If you don’t want to deal with the inflexibility of any of the aforementioned products, you can simply take advantage of the markets. For example, you could buy your kid Disney stock (one of the best buy and hold stocks out there, in my opinion). Or you could set up an Acorns account like I just did. The opportunities are endless.


  • You can invest as much and however you want.
  • You can use the earnings for whatever you want.


  • If the economy tanks, so does your child’s education savings.
  • Your earnings will be fully taxable (although you can invest in tax-free municipal bonds, but the rate of return isn’t great).

There’s obviously some added risk when it comes to just straight up investing without the cover of a vehicle like a 529 or ESA, but there’s also the potential of a higher reward over the long term. For our situation, I’ve already purchased a whole life insurance policy for our son, and I’ve also decided for the flexibility of investing without a 529 or Coverdell. Texas doesn’t have state income tax anyway so there’s no other reason why investing in a 529 would be enticing to me. Personally, I don’t like the constraint of those two products, and from what I’ve seen other people experience, having the life insurance is important to me.

However, what works for me may not work for you and vice versa. Do you already have a savings plan for your child’s college education? How are you doing it?

(photo cred)


13 thoughts on “4 Ways to Save for Your Child’s College Education

    1. I live in the same state as Holly so we do the 529 thing here. The plan has plenty of good choices and if my kid decides not to go to school, then their kid will have quite the head start on college savings.

      As far as the 10% penalty? I am not really worried about it. If I was worried about needing this money, I would have saved it for myself and not my kid.

  1. We don’t have kids yet, but I am torn on what option we will choose. The conventional wisdom is to go with a 529 plan, but if they don’t go to college, that 10% penalty is huge.That leads me to just saving in a taxable account. I’ll have to run the numbers to come up with a definite answer.

    Of course another factor as well is financial aid and whether one of these counts against the child for getting aid or not.

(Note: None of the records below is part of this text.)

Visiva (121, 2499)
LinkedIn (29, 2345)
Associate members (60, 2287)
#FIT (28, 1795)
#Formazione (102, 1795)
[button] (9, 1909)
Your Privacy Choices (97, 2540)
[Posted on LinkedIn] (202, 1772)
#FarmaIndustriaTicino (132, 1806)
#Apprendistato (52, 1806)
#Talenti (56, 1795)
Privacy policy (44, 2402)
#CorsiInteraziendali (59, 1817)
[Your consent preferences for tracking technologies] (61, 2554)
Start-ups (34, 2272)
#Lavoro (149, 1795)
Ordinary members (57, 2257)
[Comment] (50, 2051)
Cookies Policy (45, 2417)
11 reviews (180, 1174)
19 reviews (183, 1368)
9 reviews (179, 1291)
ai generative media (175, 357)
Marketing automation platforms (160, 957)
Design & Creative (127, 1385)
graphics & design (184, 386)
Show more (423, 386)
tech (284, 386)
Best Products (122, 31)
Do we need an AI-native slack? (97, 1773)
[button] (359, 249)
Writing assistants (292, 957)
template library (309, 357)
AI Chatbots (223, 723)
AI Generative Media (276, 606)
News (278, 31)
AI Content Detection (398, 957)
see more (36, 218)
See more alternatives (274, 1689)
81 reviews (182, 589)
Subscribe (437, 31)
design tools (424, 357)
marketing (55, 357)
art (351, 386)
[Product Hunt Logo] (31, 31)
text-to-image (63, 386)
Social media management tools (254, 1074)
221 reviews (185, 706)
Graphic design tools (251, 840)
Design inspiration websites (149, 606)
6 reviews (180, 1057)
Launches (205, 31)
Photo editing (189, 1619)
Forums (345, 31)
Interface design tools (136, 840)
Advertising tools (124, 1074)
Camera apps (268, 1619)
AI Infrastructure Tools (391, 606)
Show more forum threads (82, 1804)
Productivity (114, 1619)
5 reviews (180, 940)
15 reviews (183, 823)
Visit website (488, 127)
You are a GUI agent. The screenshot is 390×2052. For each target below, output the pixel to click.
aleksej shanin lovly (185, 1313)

    1. It’s tough, because if they do go to college, the taxes on a taxable account would be huge. It’s all a big guessing game. Although I’m going with the taxable account just because of the flexibility it offers.

  2. For us the most important step was just opening a simple savings account for each kid. We put a small amount into each kid’s account automatically every month. Back in the day when we’d get the Additional Child Tax Credit, we would put a portion of that into their accounts as well. At some point if we are able to start making larger contributions, we’ll look into investment vehicles with greater returns, but for now it’s more a matter of getting into the habit of saving for the kids and not touching that money.

    1. I think that’s the best way to go at the beginning. If you can’t get in the habit when you don’t have a lot, you’re likely not going to do it when you do. Oddly enough, people’s priorities don’t tend to change simply because they have more money. I’d still definitely recommend Acorns though. It’s a great opportunity for micro-investing.

  3. To be honest, my parents and I never talked about how, where, why, or how much either of us were saving for my college education (or my brother’s) and I wish we would’ve. Money can be a touchy subject, but now that I’m older I can see how talking about it would have helped a lot.

    1. Yeah I’ve noticed that the Boomer generation is very tight-lipped about money. Millennials seem to be quite a bit more open about it, which I think is a good thing, especially when you’re raising kids and they need to understand how to be financially self-reliant.